For Halloween this past Saturday, my second daughter actually dressed as a nun, namely, her favorite saint, her confirmation saint, the wonderful Edith Stein. Known as Saint Teresa Benedicta of the Cross, Stein was a brilliant woman born in Breslau, Lower Silesia (today, Wrocław, Poland), in 1891 — highly intelligent, intellectual, courageous. She was murdered in the gas chambers of Auschwitz in August 1942. John Paul II ultimately canonized her.
That brings me to how we do Halloween in our funny Catholic subculture out here in the hinterland. Really, it’s our counterculture, which Bob and Wlady Pleszczynski and the writers at The American Spectator have likewise long represented.

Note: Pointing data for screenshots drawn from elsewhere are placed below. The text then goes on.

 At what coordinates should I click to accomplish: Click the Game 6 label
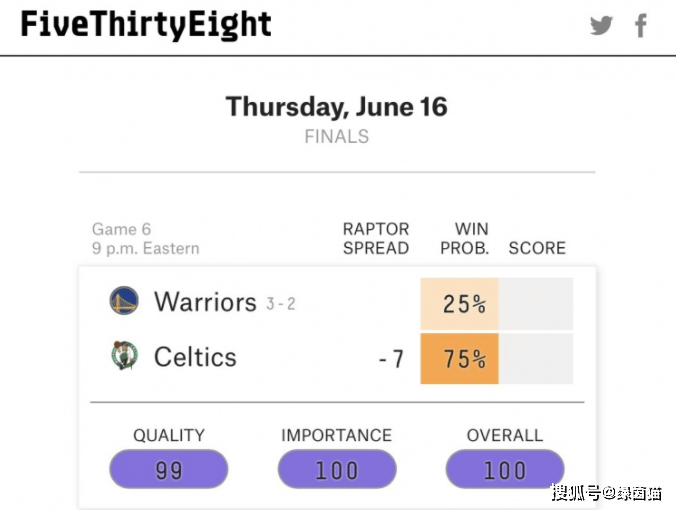tap(122, 229)
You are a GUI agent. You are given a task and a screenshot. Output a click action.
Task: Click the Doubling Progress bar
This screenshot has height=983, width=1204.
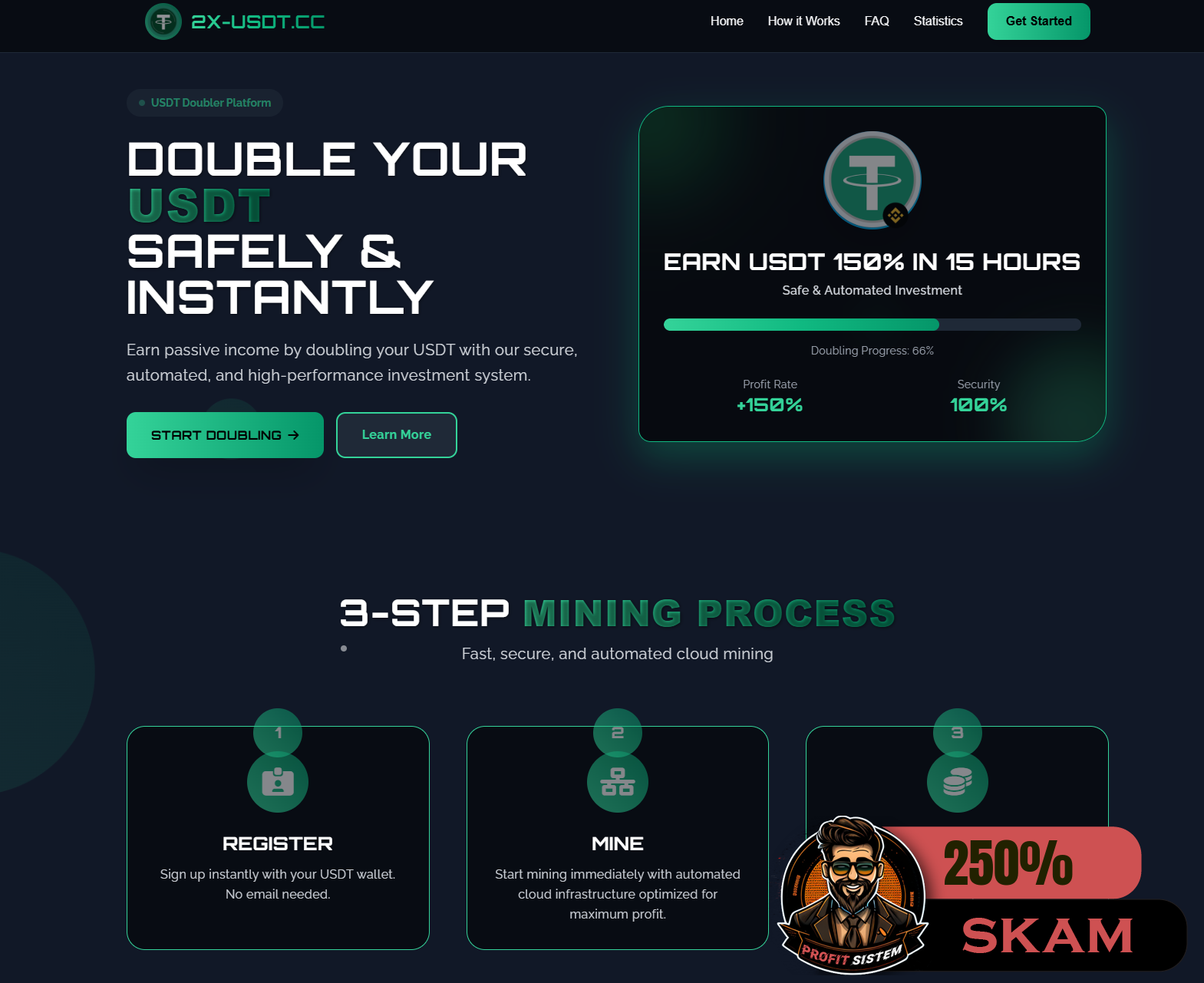pyautogui.click(x=872, y=325)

In our family and community, we celebrate Halloween weekend with the saints. History lesson: Halloween, which falls on Oct. 31, is the eve of All Saints’ Day, which comes on Nov. 1. “Halloween” actually means “All Hallows’ Eve,” or “All Saints’ Eve.”
Yes, incredible, but true. By golly, even Wikipedia gets it right, as does CNN!
Along with a large group of other Catholic families, each year we do “trick or treat” on Saturday afternoon, with the kids dressing in typical costumes (though nothing notably morbid and pagan), and then follow it with an All Saints’ party, where the kids change into costumes representing different saints. Each kid does a short presentation describing the saint they’re portraying. It’s cute and it’s edifying. Everyone has a good time. We eat pizza, bring good food, drink wine, bob for apples, and the kids smack a piñata.
Many readers will judge this to be odd, which it certainly is in our day. But if you pause to think about it, we’re actually authentic. To repeat: Halloween is All Hallows’ Eve.
As for the saints we honor, they lived remarkable lives worthy of an annual remembrance. They behaved far more virtuously than vampires and werewolves. To quote Pope Francis: “The saints are our brothers and sisters who have welcomed the light of God in their heart and have passed it on to the world, each according to his or her own ‘hue.’”
Our kids dressed up as various saints represent those different hearts and hues worthy of passing on to this world. Why not represent holy men and women rather than Jack the Ripper, Chucky, or stripper girl?
And among those hues (alert to progressives), the saints have been black as well as white, women as well as men, Asians as well as Europeans, Indians as well as Americans. You want diversity, dude, check out the saints.
Some readers will recall a time not long ago when children in their parish dressed as saints during Sunday Mass on Halloween weekend. Some churches still do this. In fact, so do some cultures. In Poland, which remains faithfully Catholic, they continue to keep Halloween hallowed, honoring All Saints’ Eve, All Saints Day, and, then, on Nov. 2, All Souls’ Day.
Those three days, ladies and gentlemen, constitute a troika of special religious-historical significance. Even if you’re not Catholic, I ask: Would it hurt to spend one of those days praying for the souls of your faithfully departed loved ones?
So, here in our little Catholic subculture, I dare assert that we’re closer to properly honoring Halloween than are kiddies dressed as Freddy Krueger. I don’t feel self-righteous saying that my kids are better off dressing as Saints Clare and Francis or Augustine and Aquinas and Mother Teresa than the little pale-faced Satan girl and her sister Vampiress, mother Streetwalker Chick, and little brother Zombie Boy.
I’ll take Edith Stein over Frankenstein any day.